- What needs to be done: For the data below, give again exactly the lines from the one containing "Given: Open the JH profile avatar" through the one containing "Click the 500.0 µs/ timebase readout", both ends included, and no others.

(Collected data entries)
____________________
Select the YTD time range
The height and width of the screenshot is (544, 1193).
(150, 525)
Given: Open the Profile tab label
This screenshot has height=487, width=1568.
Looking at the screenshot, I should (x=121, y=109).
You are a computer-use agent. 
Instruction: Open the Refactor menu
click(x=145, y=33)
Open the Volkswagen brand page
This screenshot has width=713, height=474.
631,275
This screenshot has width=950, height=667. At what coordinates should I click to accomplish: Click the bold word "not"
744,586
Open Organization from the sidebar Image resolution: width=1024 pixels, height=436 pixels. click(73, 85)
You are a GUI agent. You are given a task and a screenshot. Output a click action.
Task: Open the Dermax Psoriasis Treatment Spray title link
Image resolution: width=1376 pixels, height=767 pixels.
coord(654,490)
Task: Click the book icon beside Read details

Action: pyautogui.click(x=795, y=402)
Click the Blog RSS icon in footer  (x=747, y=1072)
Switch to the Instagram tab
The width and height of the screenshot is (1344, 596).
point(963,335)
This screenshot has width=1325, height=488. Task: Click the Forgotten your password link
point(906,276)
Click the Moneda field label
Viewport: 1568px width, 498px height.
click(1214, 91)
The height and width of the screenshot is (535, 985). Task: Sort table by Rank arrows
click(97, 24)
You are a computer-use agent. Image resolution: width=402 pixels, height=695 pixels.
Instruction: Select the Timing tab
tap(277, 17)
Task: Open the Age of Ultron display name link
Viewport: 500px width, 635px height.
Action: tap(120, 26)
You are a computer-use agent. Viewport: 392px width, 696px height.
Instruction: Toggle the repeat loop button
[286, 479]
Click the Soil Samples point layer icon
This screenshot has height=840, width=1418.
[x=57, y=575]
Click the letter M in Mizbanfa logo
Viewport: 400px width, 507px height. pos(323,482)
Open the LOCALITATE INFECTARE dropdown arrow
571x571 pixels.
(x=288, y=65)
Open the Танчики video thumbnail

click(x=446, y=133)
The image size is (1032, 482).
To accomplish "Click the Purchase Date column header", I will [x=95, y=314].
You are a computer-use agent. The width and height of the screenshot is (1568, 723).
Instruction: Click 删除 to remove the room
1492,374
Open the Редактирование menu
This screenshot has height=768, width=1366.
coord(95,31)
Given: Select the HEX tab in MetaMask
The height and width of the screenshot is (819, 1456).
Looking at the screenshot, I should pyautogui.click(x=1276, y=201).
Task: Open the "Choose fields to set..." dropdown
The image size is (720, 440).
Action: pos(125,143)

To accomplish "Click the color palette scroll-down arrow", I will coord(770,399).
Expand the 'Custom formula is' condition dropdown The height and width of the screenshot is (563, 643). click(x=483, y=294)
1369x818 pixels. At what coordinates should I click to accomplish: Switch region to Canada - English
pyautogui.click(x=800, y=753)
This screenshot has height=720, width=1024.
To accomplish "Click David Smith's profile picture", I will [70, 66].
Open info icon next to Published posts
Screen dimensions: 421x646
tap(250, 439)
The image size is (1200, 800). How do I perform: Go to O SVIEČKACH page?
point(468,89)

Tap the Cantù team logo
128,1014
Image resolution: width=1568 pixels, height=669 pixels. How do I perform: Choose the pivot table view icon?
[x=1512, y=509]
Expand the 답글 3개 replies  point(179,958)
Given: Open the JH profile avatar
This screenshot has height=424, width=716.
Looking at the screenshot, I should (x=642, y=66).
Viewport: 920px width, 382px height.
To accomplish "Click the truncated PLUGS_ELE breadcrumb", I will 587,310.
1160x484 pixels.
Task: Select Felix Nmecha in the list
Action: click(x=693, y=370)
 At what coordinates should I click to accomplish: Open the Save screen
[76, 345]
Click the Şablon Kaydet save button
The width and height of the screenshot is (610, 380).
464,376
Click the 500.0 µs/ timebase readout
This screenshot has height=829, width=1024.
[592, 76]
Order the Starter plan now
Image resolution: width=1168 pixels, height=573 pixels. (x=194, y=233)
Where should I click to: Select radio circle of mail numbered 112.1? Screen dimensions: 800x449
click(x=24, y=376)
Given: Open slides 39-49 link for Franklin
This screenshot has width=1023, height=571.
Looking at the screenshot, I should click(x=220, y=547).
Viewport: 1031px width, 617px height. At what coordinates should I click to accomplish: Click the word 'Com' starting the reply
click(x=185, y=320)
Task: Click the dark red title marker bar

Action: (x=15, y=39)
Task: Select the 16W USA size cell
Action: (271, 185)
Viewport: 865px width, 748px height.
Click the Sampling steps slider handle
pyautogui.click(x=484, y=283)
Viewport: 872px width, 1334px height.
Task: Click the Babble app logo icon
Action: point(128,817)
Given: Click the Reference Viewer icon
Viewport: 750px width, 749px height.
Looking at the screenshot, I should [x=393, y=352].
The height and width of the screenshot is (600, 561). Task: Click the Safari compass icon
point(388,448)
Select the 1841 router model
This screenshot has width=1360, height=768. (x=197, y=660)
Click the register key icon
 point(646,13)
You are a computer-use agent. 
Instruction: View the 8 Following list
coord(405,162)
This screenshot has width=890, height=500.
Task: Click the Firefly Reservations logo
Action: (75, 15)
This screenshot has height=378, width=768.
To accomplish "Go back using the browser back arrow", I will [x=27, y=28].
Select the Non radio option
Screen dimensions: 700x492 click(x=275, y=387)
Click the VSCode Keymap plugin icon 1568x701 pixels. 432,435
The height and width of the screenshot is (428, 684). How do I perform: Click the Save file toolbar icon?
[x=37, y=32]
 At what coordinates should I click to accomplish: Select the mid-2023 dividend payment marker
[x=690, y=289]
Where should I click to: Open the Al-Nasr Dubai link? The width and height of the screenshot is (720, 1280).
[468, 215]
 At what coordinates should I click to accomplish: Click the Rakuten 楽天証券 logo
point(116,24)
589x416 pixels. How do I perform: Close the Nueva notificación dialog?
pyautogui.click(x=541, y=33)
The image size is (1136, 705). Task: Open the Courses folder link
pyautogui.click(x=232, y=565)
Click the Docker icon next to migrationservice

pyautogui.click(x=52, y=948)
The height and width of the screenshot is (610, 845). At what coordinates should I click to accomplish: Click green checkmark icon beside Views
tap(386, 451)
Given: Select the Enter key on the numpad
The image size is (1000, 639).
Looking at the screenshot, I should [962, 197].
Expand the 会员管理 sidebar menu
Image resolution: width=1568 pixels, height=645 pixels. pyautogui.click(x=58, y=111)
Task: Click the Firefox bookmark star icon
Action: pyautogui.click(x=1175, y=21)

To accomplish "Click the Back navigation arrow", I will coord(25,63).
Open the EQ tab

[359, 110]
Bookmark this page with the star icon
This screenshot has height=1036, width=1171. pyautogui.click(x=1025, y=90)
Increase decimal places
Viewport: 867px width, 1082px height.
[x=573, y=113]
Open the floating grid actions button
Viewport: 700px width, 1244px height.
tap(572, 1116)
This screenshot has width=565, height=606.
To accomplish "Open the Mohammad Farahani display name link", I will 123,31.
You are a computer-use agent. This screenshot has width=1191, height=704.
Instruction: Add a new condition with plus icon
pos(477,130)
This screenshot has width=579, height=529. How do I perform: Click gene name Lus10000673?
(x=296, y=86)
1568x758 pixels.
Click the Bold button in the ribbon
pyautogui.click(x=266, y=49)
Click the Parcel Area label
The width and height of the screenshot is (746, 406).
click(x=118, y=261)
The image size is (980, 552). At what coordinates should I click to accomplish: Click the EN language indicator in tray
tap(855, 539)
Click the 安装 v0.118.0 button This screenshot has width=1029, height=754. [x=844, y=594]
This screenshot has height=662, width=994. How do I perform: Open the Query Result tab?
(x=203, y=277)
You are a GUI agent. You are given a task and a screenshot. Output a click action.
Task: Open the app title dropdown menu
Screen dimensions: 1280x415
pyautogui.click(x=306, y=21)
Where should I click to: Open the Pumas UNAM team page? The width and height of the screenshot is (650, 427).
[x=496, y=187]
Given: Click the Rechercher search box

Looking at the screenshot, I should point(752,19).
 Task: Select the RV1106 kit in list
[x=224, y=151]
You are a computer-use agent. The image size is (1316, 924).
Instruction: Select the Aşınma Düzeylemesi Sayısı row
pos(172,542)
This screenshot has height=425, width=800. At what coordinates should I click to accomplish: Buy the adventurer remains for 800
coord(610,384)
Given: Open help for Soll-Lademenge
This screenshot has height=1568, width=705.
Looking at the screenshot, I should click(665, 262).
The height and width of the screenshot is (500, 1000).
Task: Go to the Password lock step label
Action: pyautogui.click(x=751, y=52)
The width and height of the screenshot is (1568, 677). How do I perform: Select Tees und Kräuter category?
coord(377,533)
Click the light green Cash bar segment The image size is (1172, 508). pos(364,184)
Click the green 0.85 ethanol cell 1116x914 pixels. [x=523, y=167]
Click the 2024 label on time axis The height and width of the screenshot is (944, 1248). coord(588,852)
____________________
- Task answer:
Given: Open the JH profile avatar
This screenshot has height=424, width=716.
Looking at the screenshot, I should (x=642, y=66).
Viewport: 920px width, 382px height.
To accomplish "Click the truncated PLUGS_ELE breadcrumb", I will 587,310.
1160x484 pixels.
Task: Select Felix Nmecha in the list
Action: click(x=693, y=370)
 At what coordinates should I click to accomplish: Open the Save screen
[76, 345]
Click the Şablon Kaydet save button
The width and height of the screenshot is (610, 380).
464,376
Click the 500.0 µs/ timebase readout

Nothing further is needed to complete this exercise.